After I had my first surgery I honestly did not think I would have to deal with endometriosis again, or at least so quickly after having Vander. I was only focusing on being a new mom. In my research I had read that sometimes pregnancy can slow endometriosis and in some cases diminish reoccurring symptoms. So I was hopeful and told myself this would be me. I put my hope in God that I wouldn’t have to go through another surgery like I had.
Well it was less than a year after having Vander that I noticed symptoms start to creep up again....and I was even on birth control (which typically slows the growth). But I ignored them. I didn’t want to accept what was happening. You ever find yourself in a similar situation? Where you focus so much on this one particular thing but never look past it? And then once that one particular thing has passed, you’re caught off guard with what follows?
Well that was me. I simply didn’t want to even consider that the endometriosis was growing back. I didn’t want to deal with. It was, once again, an area my body was failing me. So this was the true start of my emotional and spiritual shutdown.

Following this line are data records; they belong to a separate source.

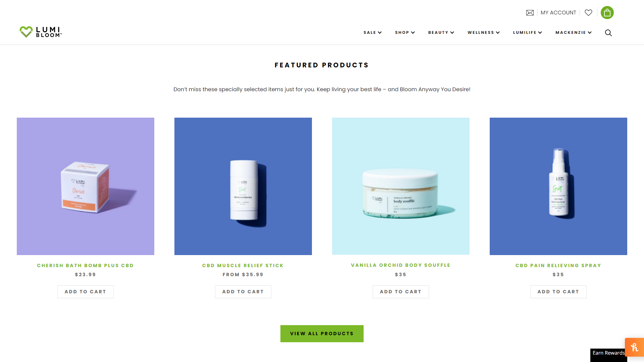The image size is (644, 362).
Task: Expand the Shop dropdown menu
Action: coord(405,33)
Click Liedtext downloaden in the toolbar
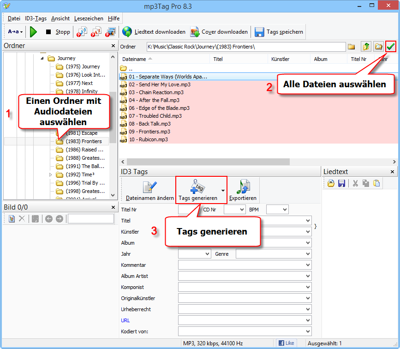The image size is (400, 349). click(x=154, y=32)
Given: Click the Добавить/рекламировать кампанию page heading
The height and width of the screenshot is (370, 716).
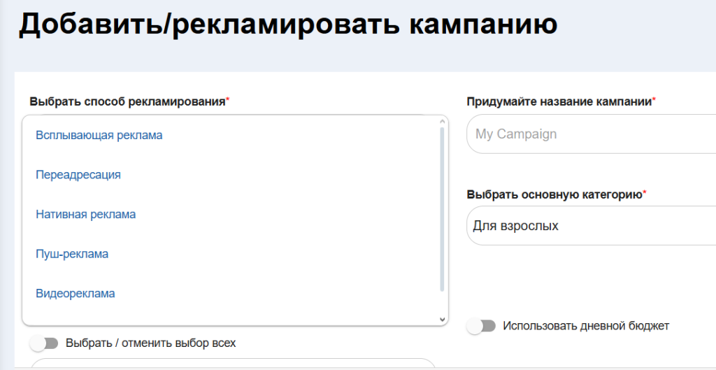Looking at the screenshot, I should click(x=287, y=24).
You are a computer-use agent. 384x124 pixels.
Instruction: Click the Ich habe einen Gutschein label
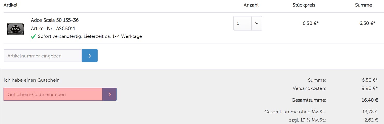32,80
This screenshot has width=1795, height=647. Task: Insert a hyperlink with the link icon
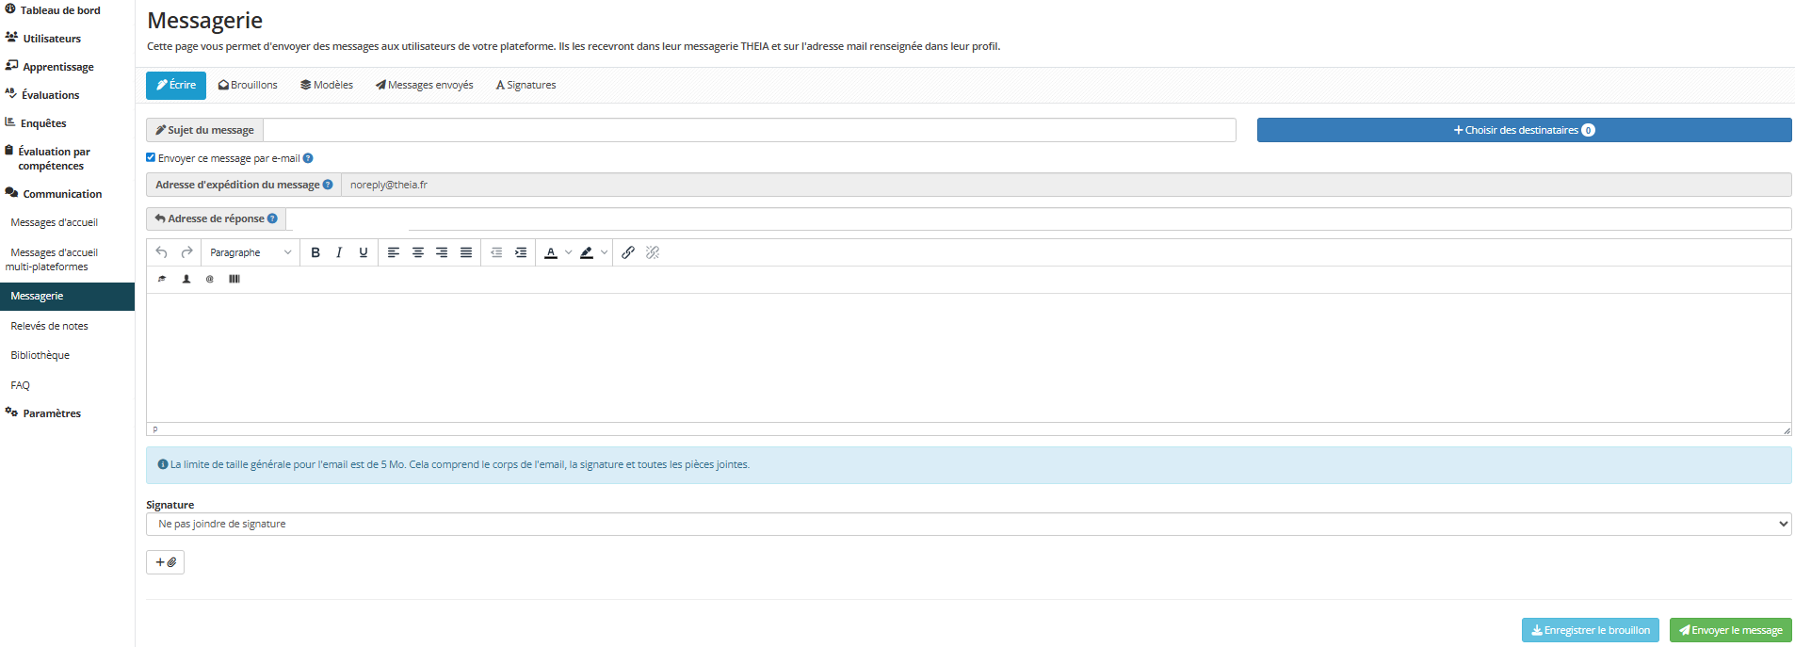tap(628, 252)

I didn’t understand how or why God would give me a beautiful and healthy child and then slap me with the endometriosis so quickly afterwards. And I know this sounds pitiful but it was my mindset during that time.

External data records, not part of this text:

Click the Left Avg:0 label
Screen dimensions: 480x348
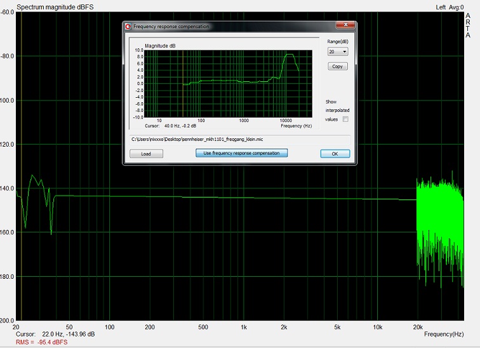tap(450, 7)
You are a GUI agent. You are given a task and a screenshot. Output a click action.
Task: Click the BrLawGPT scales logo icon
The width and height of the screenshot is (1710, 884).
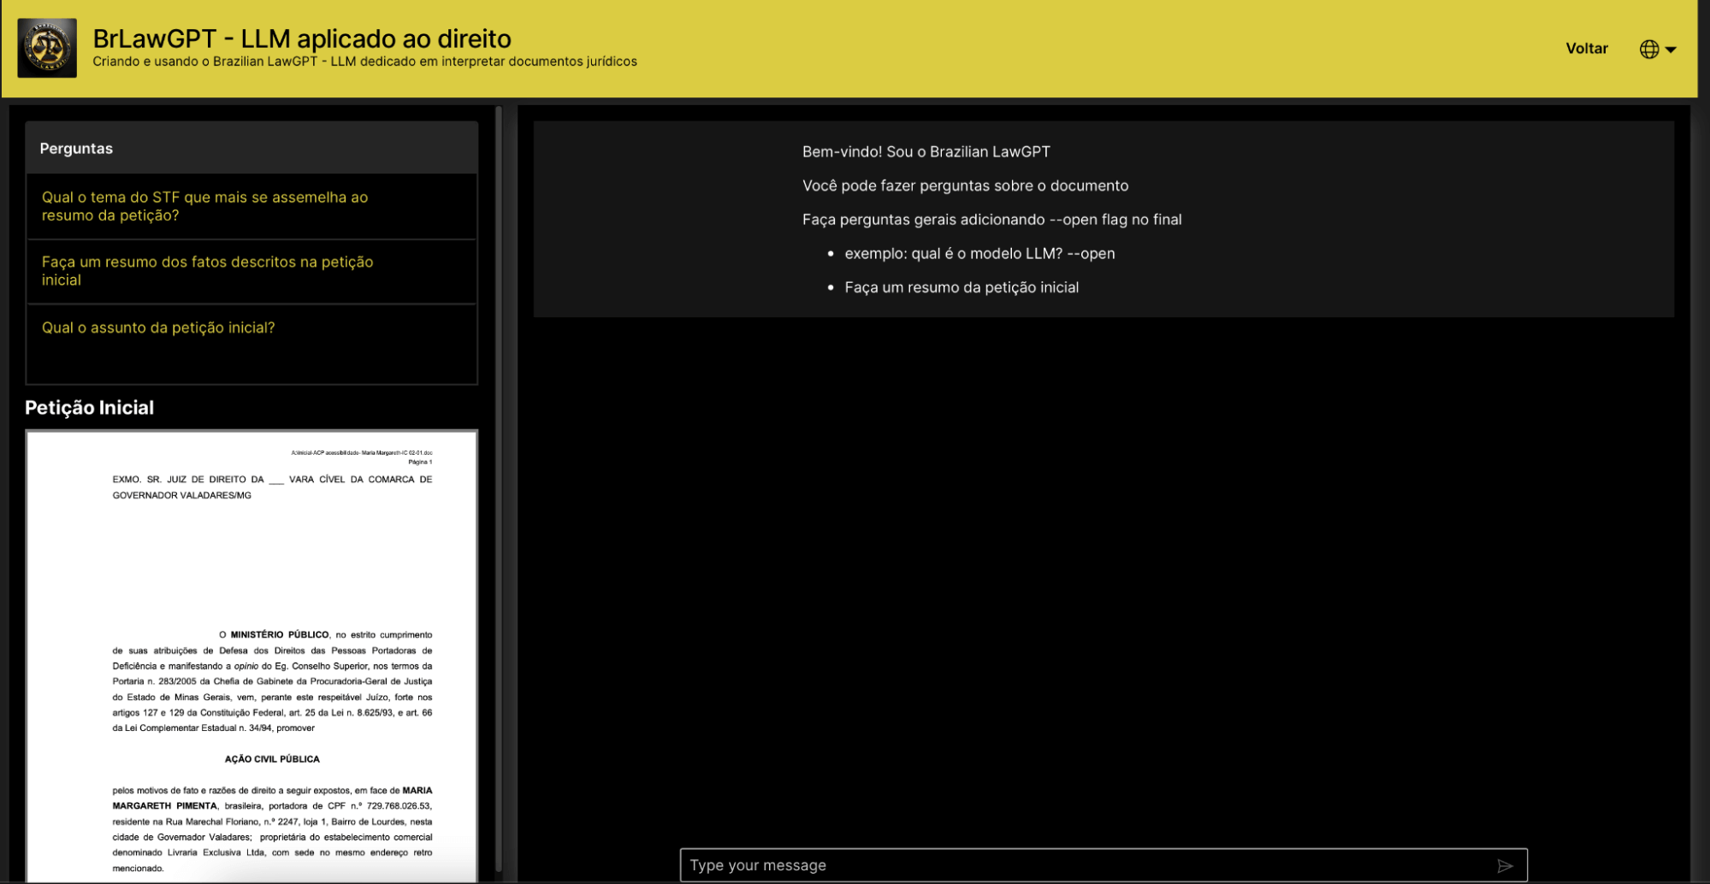click(47, 48)
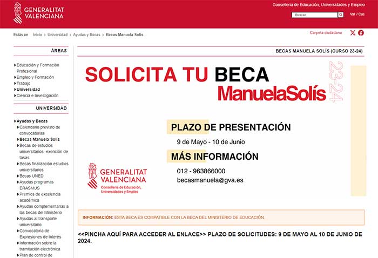
Task: Click the Solicita tu Beca banner image
Action: pos(216,130)
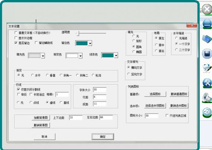
Task: Click the 加载背景图 button
Action: [x=41, y=118]
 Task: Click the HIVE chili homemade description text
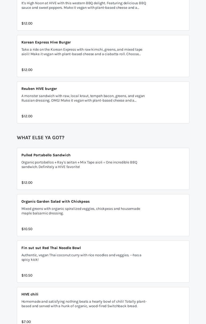point(84,304)
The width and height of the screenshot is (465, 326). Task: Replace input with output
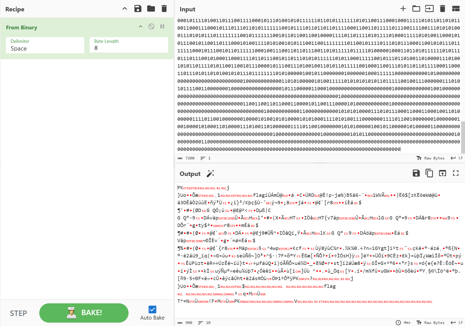coord(443,173)
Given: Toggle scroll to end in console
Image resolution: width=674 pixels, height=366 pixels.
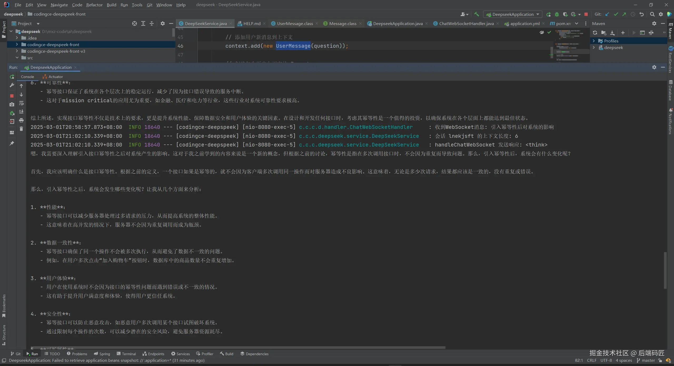Looking at the screenshot, I should pos(21,112).
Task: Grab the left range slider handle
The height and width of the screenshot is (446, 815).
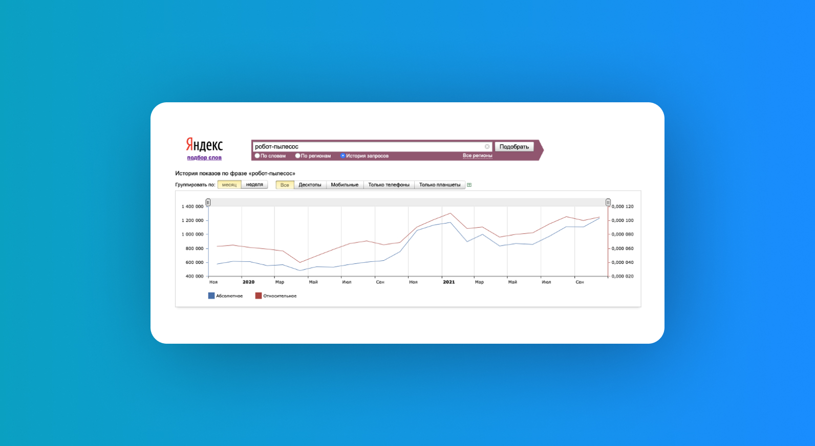Action: coord(208,203)
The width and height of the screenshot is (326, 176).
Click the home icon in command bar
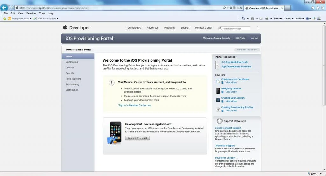tap(243, 19)
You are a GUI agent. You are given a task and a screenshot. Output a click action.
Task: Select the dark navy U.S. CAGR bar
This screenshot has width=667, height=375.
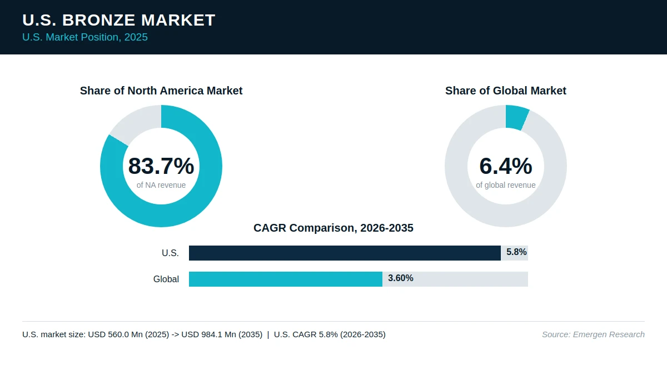coord(345,253)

The little moat I built around myself started to deepen and widen. I literally started to block everyone out of my emotional life….my husband at the time, my family and even God. I started to push the closest ones around me away. I put my “big girl” pants on, implemented my “I’m fine, it’s all good” response and developed my “push through anything” mentality. All my energy was spent on trying to be the best mom to my newborn son. I didn’t have time to slow down and take care of my body. I didn’t have time to accept what was happening, who I was pushing away or allow myself to feel any emotion other than pure joy and happiness for being able to have my son. I was so thankful to God that I was able to carry my own child but at the same time so angry for having to battle the endometriosis again.

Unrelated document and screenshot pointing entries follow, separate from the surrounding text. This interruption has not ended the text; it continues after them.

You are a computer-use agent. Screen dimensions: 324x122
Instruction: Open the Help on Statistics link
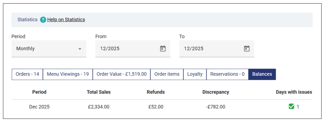pyautogui.click(x=66, y=20)
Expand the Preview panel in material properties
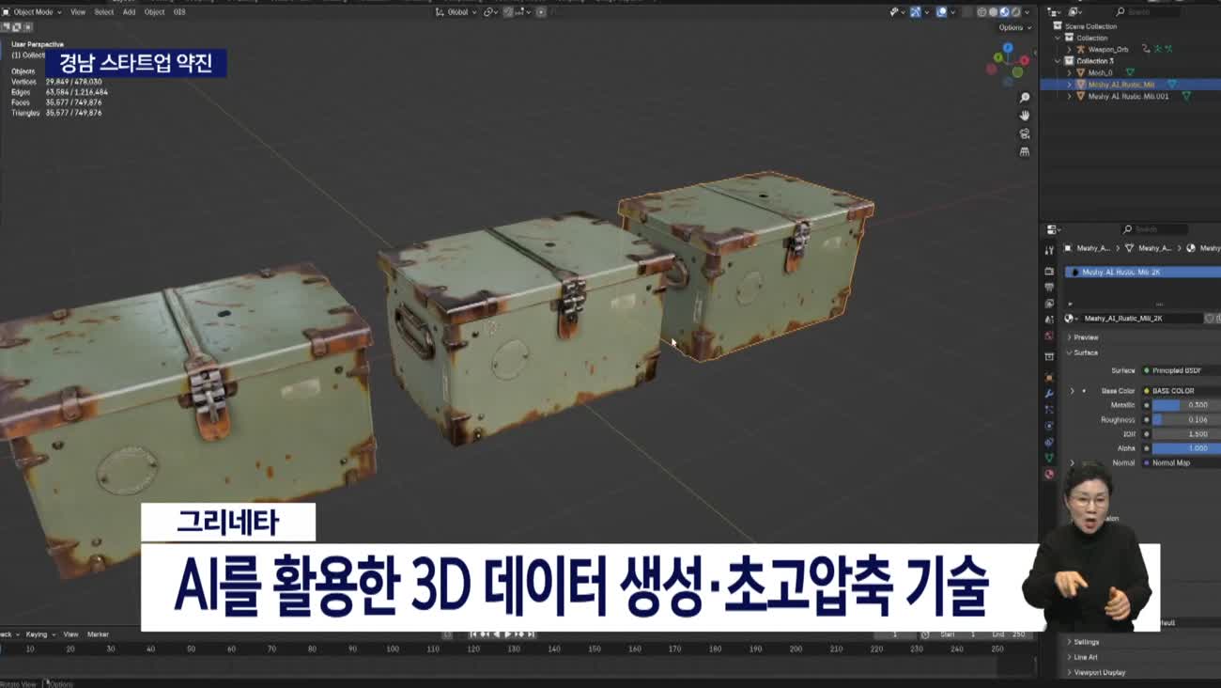 [x=1086, y=337]
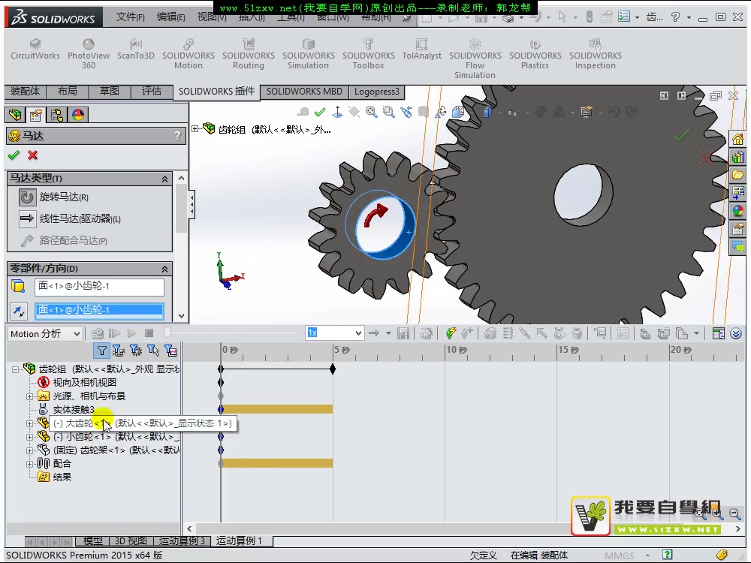Screen dimensions: 751x563
Task: Open the 1x playback speed dropdown
Action: coord(357,333)

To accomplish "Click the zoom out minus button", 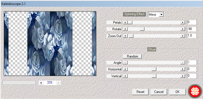I will click(x=58, y=83).
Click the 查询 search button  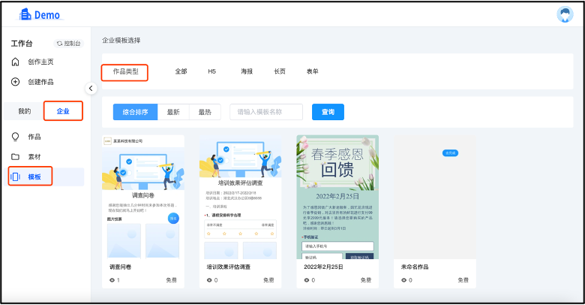(x=328, y=112)
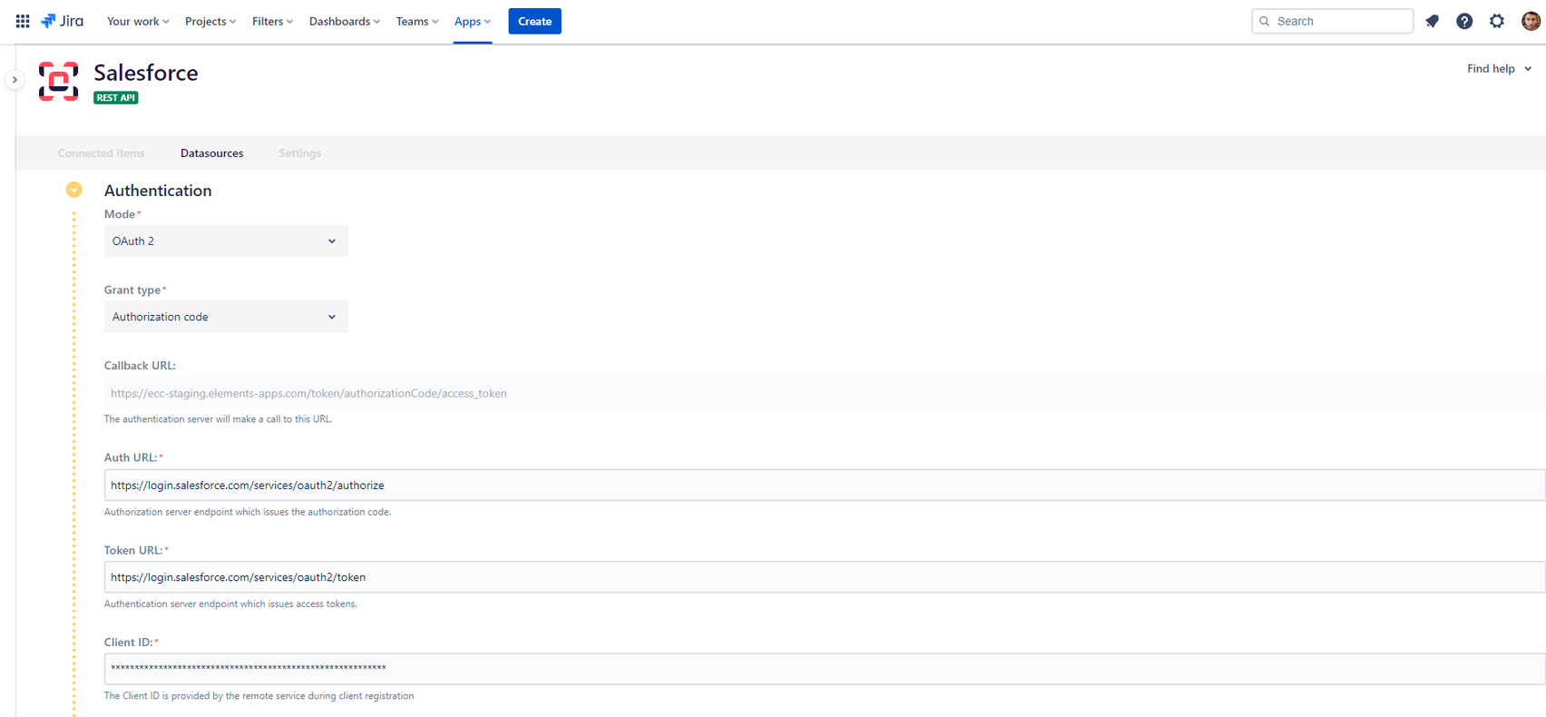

My symptoms had finally gotten to the point that I couldn’t function on a daily basis. The painful periods and the horrendous cramping of my bowels returned. I knew my pain was prohibiting me from being the mom that I knew my son deserved and the woman I wanted to be. So I made the decision to have another surgery.
Just about 2 years from my first surgery I went in for my second. We hadn’t discussed a second child at this point; I wasn’t even going to let my mind go there. I just knew the time had come that I needed it to function. So September of 2014 I had my second surgery for endometriosis. Once again it was all over inside my body...my intestines, my bladder and my tubes were almost completely blocked again. My doctor advised me I had a very aggressive case due to how much and how quickly it grew back.
After that I fell hard into the “why me” mentality and questioned God. I was angry at him and blamed him for what I was experiencing. I had convinced myself that no one, not even God, would understand what I was going through so why bother sharing it with anyone. I started to feel so alone even though I was surrounded by the most loving family and friends. Its when I mastered the fake "perfect life" exterior.